School of Clinical Medicine, Southwest Medical University, Luzhou, 646000, China.
Department of Neurology, Sichuan Provincial People's Hospital, University of Electronic Science and Technology of China, Chengdu, 610072, China.
BMC Neurol. 2023 Jun 23;23(1):244. doi: 10.1186/s12883-023-03291-7.
To investigate the predictive role of pre-thrombolytic high sensitivity C-reactive protein (hs-CRP) on the safety and efficacy of intravenous thrombolysis in patients with acute ischemic stroke (AIS).
Patients with AIS who underwent intravenous thrombolysis with recombinant plasminogen activator (rtPA) or urokinase without endovascular therapy from June 2019 to June 2022 were retrospectively analysed. All patients were grouped into two groups (high or low hs-CRP group) according to the median value of hs-CRP before intravenous thrombolysis. The baseline NIHSS, NIHSS changes before and after thrombolysis (ΔNIHSS), the rate of good thrombolysis response (NIHSS decreased ≥ 2 points from baseline), the rate of any intracranial hemorrhage, age, sex, hypertension, diabetes, uric acid and platelet count were compared between the two groups. Logistic regression analysis was performed to identify possible prognostic factors for a good thrombolysis response.

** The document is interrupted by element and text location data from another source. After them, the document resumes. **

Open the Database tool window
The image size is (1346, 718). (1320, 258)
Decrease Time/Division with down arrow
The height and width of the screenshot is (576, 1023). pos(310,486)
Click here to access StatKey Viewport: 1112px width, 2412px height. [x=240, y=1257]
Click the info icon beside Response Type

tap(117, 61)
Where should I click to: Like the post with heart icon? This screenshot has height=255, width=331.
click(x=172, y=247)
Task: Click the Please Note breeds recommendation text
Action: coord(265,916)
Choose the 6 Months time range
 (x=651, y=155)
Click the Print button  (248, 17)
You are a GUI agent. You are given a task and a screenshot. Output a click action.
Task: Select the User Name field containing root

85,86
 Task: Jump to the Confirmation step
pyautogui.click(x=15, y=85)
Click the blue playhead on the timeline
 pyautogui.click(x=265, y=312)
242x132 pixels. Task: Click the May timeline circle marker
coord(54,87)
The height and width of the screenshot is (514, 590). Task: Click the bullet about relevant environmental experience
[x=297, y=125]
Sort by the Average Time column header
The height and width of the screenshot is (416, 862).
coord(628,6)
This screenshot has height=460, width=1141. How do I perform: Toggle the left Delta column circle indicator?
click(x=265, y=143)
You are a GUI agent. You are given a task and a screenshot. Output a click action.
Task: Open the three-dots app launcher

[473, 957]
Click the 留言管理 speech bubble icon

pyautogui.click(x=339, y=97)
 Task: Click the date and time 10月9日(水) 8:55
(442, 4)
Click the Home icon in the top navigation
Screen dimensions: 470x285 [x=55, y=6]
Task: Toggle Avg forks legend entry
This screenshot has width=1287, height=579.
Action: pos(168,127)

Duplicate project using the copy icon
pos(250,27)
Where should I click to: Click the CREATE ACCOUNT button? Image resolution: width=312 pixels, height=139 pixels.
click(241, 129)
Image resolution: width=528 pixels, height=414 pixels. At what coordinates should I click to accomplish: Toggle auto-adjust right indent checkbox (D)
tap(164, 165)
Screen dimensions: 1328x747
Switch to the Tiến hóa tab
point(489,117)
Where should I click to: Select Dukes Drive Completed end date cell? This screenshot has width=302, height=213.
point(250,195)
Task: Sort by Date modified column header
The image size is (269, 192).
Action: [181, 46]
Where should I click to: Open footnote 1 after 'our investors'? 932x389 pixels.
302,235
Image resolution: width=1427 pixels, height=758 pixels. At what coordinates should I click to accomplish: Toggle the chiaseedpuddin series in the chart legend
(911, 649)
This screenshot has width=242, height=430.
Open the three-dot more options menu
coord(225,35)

A total of 212 patients were included in the analysis, with a mean age of 66.3 ± 12.5 years. In total, 145 patients received rtPA, and 67 patients received urokinase. Patients were divided into a high hs-CRP group (> 1.60 mg/L) and a low hs-CRP group (≤ 1.60 mg/L) according to the median hs-CRP level (1.60 mg/L). The ΔNIHSS of the high hs-CRP group was significantly smaller than that of the low hs-CRP group (0 [-1 ~ 0] vs. -1 [-2 ~ 0], P < 0.05). The good rate of thrombolysis response in the high hs-CRP group was significantly lower than that in the low hs-CRP group (21.9% vs. 36.5%, P < 0.05). Similar results were shown in the rtPA subgroup between the high and low hs-CRP groups but not in the urokinase subgroup. Logistic regression analysis showed that hs-CRP > 1.60 mg/L was negatively correlated with a good thrombolysis response rate (OR = 0.496, 95% CI = 0.266-0.927, P = 0.028).
hs-CRP > 1.6 mg/L may serve as a poor prognosis predictive factor for patients with AIS receiving intravenous thrombolysis. However, due to the small sample size of this study, further studies are needed to verify our results.
探讨溶栓前高敏 C 反应蛋白(hs-CRP)对急性缺血性脑卒中(AIS)患者静脉溶栓安全性和有效性的预测作用。
回顾性分析 2019 年 6 月至 2022 年 6 月接受重组纤溶酶原激活物(rtPA)或尿激酶静脉溶栓而未行血管内治疗的 AIS 患者。所有患者根据溶栓前 hs-CRP 的中位数分为两组(高 hs-CRP 组或低 hs-CRP 组)。比较两组基线 NIHSS、溶栓前后 NIHSS 变化(ΔNIHSS)、良好溶栓反应率(NIHSS 较基线降低≥2 分)、任何颅内出血率、年龄、性别、高血压、糖尿病、尿酸和血小板计数。采用 logistic 回归分析确定良好溶栓反应的可能预后因素。
共纳入 212 例患者,平均年龄 66.3±12.5 岁。共有 145 例患者接受 rtPA 治疗,67 例患者接受尿激酶治疗。根据 hs-CRP 中位数(1.60mg/L)将患者分为高 hs-CRP 组(>1.60mg/L)和低 hs-CRP 组(≤1.60mg/L)。高 hs-CRP 组的 ΔNIHSS 明显小于低 hs-CRP 组(0[-10] vs.-1[-20],P<0.05)。高 hs-CRP 组的溶栓反应良好率明显低于低 hs-CRP 组(21.9% vs.36.5%,P<0.05)。在 rtPA 亚组中也得到了相似的结果,但在尿激酶亚组中没有得到。Logistic 回归分析显示,hs-CRP>1.60mg/L 与良好的溶栓反应率呈负相关(OR=0.496,95%CI=0.266-0.927,P=0.028)。
hs-CRP>1.6mg/L 可能是 AIS 患者接受静脉溶栓治疗的预后不良预测因素。但由于本研究样本量较小,需要进一步的研究来验证我们的结果。